Pasal-Pasal Terkait Contemp Of Court dalam R KUHP Berpotensi Melanggar Hak Asasi Manusia, Khususnya Kebebasan Berpendapat dan Kemerdekaan Pers

Aliansi Nasional Reformasi KUHP Sangat Keberatan Dengan Pasal yang Overprotektif Terhadap Pengadilan

Dalam pembahasan RKUHP pada 21 November 2016, Pemerintah dan DPR telah masuk dalam pembahasan BAB VI tentang Tindak Pidana Terhadap Proses Peradilan, atau lazim disebut Contemp of Court. Di permulaan pembahasan, Prof. Muladi yang mewakili pemerintah menyebutkan bahwa konsep dalam BAB VI ini merupakan bentuk pengaturan yang lebih dari Contemp of Court (CoC), Prof. Muladi menyebutkan pengaturan ini adalah bentuk lebih luas dari CoC karena juga mengandung ketentuan terkait pengabaian perintah pengadilan, penghinaan pada hakim dan integritas peradilan, Trial by Press, sampai dengan perlakuan tidak sopan di muka sidang. Prof. Muladi menyebutkan bahwa ketentuan ini di-design demi melindungi proses peradilan dan bersifat futuristik. Dalam pembahasan ini ada beberapa hal yang harus digarisbawahi utamanya terkait dengan pasal-pasal yang dapat membungkam kebebasan berekspresi dan berpendapat serta kemerdekaan pers.

Gangguan Proses Peradilan

Pasal 328 RKUHP

“Setiap orang yang secara melawan hukum melakukan perbuatan yang mengakibatkan terganggunya proses peradilan, dipidana dengan pidana penjara paling lama 5 (lima) tahun atau pidana denda paling banyak Kategori IV.”
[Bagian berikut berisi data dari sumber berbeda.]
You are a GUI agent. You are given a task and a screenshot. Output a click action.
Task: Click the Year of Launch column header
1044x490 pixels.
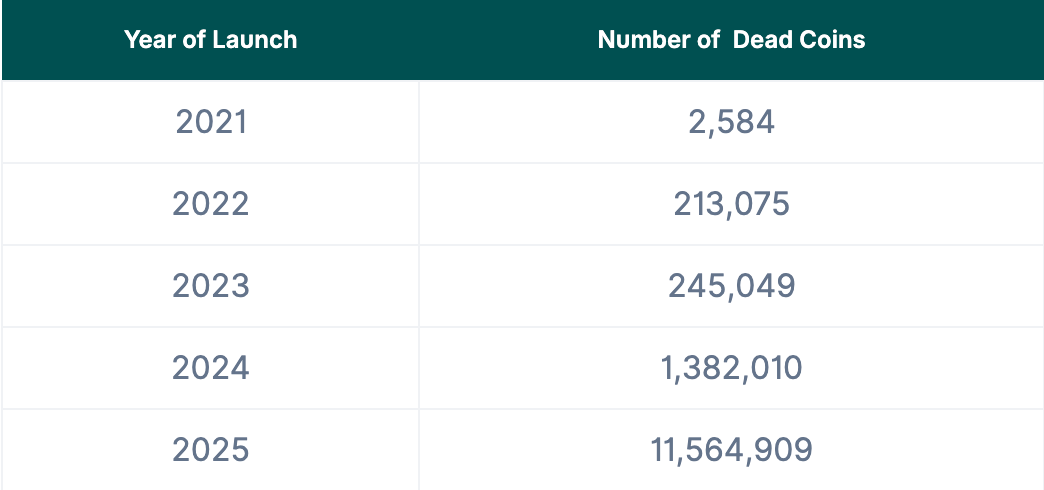(210, 40)
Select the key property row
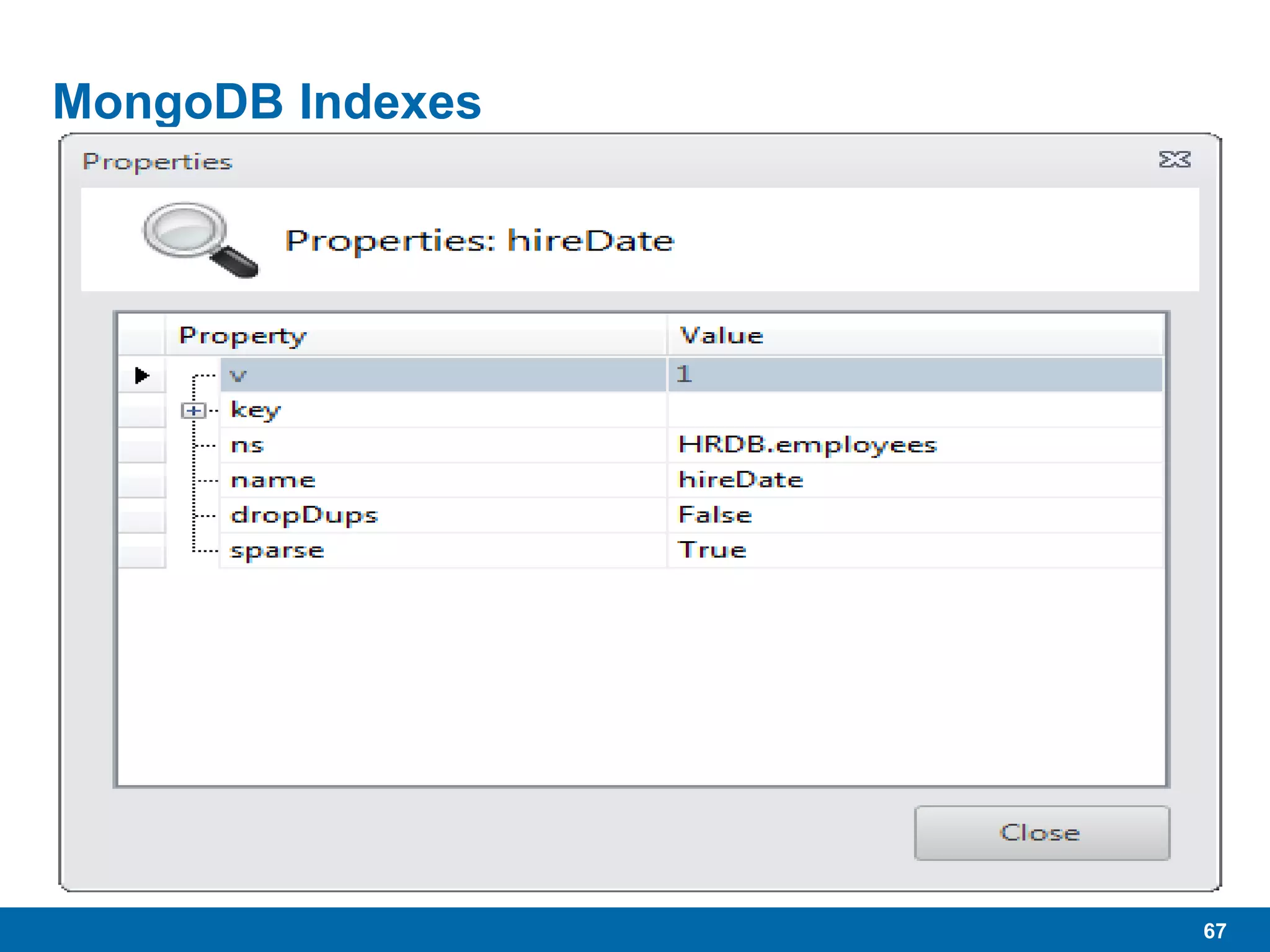Image resolution: width=1270 pixels, height=952 pixels. (255, 410)
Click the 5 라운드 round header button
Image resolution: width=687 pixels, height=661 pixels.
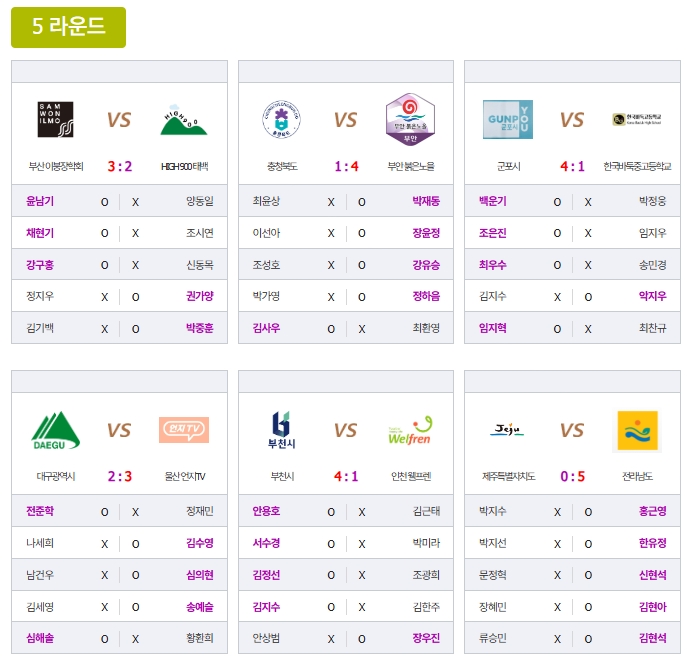tap(68, 27)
Hal Penting dalam Proses Pembahasan :

Ketua Panja Benny K Harman dari F-Demokrat menyatakan bahwa pasal ini tidak jelas karena rumusan yang sangat luas. Penilaian atas gangguan juga bisa bersifat sangat subjektif. Perdebatan sempat muncul soal siapa yang akan menilai adanya gangguan, selain itu perdebatan lain juga menitikberatkan apabila adanya gangguan tersebut timbul dari tuntutan atas respon atau prilaku dari aparat penegak hukum sendiri.

Hal yang menarik adalah Pemerintah justru menyatakan bahwa Pasal ini diadopsi dari pasal 217 KUHP, yang berbunyi : “Barang siapa menimbulkan kegaduhan dalam sidang pengadilan atau di tempat di mana seorang pejabat sedang menjalankan tugasnya yang sah di muka umum, dan tidak pergi sesudah diperintah oleh atau atas nama penguasa yang berwenang, diancam dengan pidana penjara paling lama tiga minggu atau pidana denda paling banyak seribu delapan ratus rupiah”.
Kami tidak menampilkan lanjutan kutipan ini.